3. Considérant qu'aux termes de l'article R. 421-1 du code de justice administrative : " Sauf en matière de travaux publics, la juridiction ne peut être saisie que par voie de recours formé contre une décision, et ce, dans les deux mois à partir de la notification ou de la publication de la décision attaquée. " ; qu'aux termes de l'article R. 123-24 du code de l'urbanisme dans sa rédaction alors applicable: " Font l'objet des mesures de publicité et d'information édictées à l'article R. 123-25 : (...) b) La délibération qui approuve (...) un plan local d'urbanisme, en application de l'article L. 123-13 (...) " ; que l'article R. 123-25 de ce même code, dans sa rédaction alors en vigueur, dispose que : " Tout acte mentionné à l'article R. 123-24 est affiché pendant un mois en mairie (...) Mention de cet affichage est insérée en caractères apparents dans un journal diffusé dans le département. " ;

4. Considérant qu'il ressort des pièces du dossier que la délibération contestée qui, en raison de son caractère réglementaire n'avait ni à mentionner les voies et délais de recours, ni à donner lieu à notification individuelle, a été affichée en mairie de Mutrecy du 14 décembre 2009 au 26 janvier 2010 et que cet affichage a été mentionné, le 17 décembre 2009, dans les journaux " Ouest-France " et " Liberté le bonhomme libre " ; que, par suite et alors même que par lettre recommandée parvenue à la mairie le 17 février 2010, l'avocat des requérants a demandé au maire de saisir le conseil municipal en vue de " l'annulation " de cette délibération et qu'une décision implicite de rejet est née le 17 avril suivant du silence gardé par le maire sur cette demande, le délai de recours contentieux à l'encontre de cette délibération était expiré le 31 août 2012,date à laquelle la demande tendant à son annulation a été enregistrée au greffe du tribunal ; que les requérants ne sauraient utilement de prévaloir de la circonstance que la lettre adressée au maire n'ait pas donné lieu à la délivrance de l'accusé de réception prévu par les dispositions de l'article 19 de la loi du 12 avril 2000 dès lors que cet article n'a entendu viser que les recours formés par des personnes contestant une décision prise à leur égard par une autorité administrative ; que les conclusions à fin d'annulation de la délibération du 8 décembre 2009 présentées devant le tribunal administratif étaient dès lors tardives et, par suite, irrecevables ;

Sur les conclusions indemnitaires :

5. Considérant, qu'aux termes de l'article R. 123-1 du code de l'urbanisme : " Le plan local d'urbanisme comprend un rapport de présentation (...) " et que l'article R. 123-8 du code de ce code dispose que : " Les zones naturelles et forestières sont dites " zones N ". Peuvent être classés en zone naturelle et forestière, les secteurs de la commune, équipés ou non, à protéger en raison : a) Soit de la qualité des sites, milieux et espaces naturels, des paysages et de leur intérêt, (...) c) Soit de leur caractère d'espaces naturels.
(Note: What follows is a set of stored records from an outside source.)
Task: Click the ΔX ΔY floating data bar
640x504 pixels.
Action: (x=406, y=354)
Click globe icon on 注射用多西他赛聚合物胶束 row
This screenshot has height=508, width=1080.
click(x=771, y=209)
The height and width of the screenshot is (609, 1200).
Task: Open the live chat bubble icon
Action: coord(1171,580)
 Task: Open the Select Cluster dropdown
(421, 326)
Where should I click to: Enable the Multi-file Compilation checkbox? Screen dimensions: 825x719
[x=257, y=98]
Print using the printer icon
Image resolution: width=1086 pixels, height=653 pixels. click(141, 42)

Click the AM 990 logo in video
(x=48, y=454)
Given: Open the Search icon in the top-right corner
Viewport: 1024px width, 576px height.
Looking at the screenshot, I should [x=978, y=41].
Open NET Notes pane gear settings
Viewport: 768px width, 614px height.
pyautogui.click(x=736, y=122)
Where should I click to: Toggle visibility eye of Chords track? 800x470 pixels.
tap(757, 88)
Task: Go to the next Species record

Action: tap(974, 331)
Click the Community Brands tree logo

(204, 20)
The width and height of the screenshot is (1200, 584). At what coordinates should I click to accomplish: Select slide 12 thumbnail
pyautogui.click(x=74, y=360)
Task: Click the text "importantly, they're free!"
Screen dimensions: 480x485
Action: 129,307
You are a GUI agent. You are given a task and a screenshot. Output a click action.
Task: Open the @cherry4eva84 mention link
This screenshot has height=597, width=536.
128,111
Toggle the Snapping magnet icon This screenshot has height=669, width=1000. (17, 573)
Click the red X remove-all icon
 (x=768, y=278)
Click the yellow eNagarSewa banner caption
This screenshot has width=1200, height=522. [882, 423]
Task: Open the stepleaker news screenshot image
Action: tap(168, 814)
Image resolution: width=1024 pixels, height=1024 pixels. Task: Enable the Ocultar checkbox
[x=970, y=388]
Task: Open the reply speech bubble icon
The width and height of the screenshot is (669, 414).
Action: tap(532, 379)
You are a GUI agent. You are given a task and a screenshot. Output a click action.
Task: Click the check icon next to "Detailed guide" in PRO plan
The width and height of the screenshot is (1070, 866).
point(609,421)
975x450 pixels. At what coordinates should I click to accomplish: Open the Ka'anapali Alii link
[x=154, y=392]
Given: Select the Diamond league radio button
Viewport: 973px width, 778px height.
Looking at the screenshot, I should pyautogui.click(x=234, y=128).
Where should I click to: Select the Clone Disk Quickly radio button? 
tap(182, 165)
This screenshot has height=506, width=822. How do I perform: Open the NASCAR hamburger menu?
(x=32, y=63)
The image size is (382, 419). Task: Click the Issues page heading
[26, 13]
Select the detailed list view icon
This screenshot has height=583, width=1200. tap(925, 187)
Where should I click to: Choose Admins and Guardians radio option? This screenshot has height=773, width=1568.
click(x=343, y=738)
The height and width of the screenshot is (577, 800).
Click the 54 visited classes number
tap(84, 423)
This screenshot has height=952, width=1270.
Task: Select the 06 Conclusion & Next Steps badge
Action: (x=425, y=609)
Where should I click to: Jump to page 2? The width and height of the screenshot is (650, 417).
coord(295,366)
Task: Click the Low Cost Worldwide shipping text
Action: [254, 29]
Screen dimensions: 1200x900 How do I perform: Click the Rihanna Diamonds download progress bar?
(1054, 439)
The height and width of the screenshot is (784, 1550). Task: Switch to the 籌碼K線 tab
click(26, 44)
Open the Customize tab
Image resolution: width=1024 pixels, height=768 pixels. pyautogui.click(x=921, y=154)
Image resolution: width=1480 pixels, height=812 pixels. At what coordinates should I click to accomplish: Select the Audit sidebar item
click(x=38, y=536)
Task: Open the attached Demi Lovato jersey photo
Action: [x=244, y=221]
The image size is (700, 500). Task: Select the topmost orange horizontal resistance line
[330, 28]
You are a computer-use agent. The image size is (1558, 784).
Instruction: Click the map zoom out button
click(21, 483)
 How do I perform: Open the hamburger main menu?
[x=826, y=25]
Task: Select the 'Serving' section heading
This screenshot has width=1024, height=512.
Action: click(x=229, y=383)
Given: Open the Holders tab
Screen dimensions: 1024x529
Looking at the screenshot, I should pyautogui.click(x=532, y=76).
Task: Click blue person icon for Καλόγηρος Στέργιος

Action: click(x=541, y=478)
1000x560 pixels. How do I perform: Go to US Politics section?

En zone N, peuvent seules être autorisées : - les constructions et installations nécessaires à l'exploitation agricole et forestière. (...) " ;

6. Considérant, en premier lieu, que si les requérants allèguent que les données démographiques du rapport de présentation seraient obsolètes, ils ne l'établissent pas ; que, par ailleurs, contrairement à ce qu'ils soutiennent, ce rapport mentionne l'existence de la route départementale 562 ; qu'il n'est pas démontré que la création de cette voie rapide aurait un impact sur l'évolution démographique de la commune ;

7. Considérant, en deuxième lieu que les modifications mineures apportées au projet de plan local d'urbanisme à la suite de l'enquête publique et qui procèdent de cette dernière n'étaient pas de nature à remettre en cause l'économie générale du plan ;

8. Considérant, en troisième lieu, que si les parcelles cadastrées ZD nos 52 et 57 appartenant aux consorts D...ont été classées en zone N par la délibération du 8 décembre 2009, il résulte de l'instruction que, dans ce secteur partie intégrante de la " Suisse Normande ", elles recouvrent un bocage de qualité que le plan local d'urbanisme a entendu préserver, le projet d'aménagement et de développement durable indiquant à cet égard que la commune a pour objectif simultané de veiller au maintien de l'activité agricole et de protéger la pérennité des paysages en préservant l'armature bocagère ; que, par suite, le classement contesté, compatible avec la poursuite de l'activité agricole et avec l'édification de bâtiments à usage agricole ne créant pas plus de 50 m² de surface de plancher autorisés par l'article N2 du règlement de zone, n'est pas entaché d'erreur manifeste d'appréciation ;

9. Considérant, enfin, que si les requérants allèguent qu'un conseiller municipal aurait, par intérêt personnel, exercé une influence déterminante sur le classement affectant leur parcelle, ils ne l'établissent pas ;

10. Considérant qu'il résulte de ce qui précède que la délibération litigieuse du 8 décembre 2009 n'étant entachée d'aucune illégalité fautive de nature à engager la responsabilité de la commune de Mutrecy, les conclusions indemnitaires des consorts D...ne peuvent qu'être rejetées ;

11. Considérant qu'il résulte de tout ce qui précède que les consorts D...ne sont pas fondés à soutenir que c'est à tort que, par le jugement attaqué, le tribunal administratif de Caen a rejeté leur demande ;

Sur les conclusions tendant à l'application des dispositions de l'article L. 761-1 du code de justice administrative :

12. Considérant que ces dispositions font obstacle à ce que soit mis à la charge de la commune de Mutrecy, qui n'est pas la partie perdante dans la présente instance, le versement à M. A... D... et à Mme C... D... de la somme qu'ils demandent au titre des frais exposés et non compris dans les dépens ; qu'il y a lieu, dans les circonstances de l'espèce, en application de ces mêmes dispositions, de mettre à la charge respective de M. A... D...et de Mme C... D... une somme de 1 000 euros au titre des frais de même nature que la commune de Mutrecy a exposés ;

DÉCIDE :

Article 1er : La requête de M. A... D...et de Mme C... D...est rejetée.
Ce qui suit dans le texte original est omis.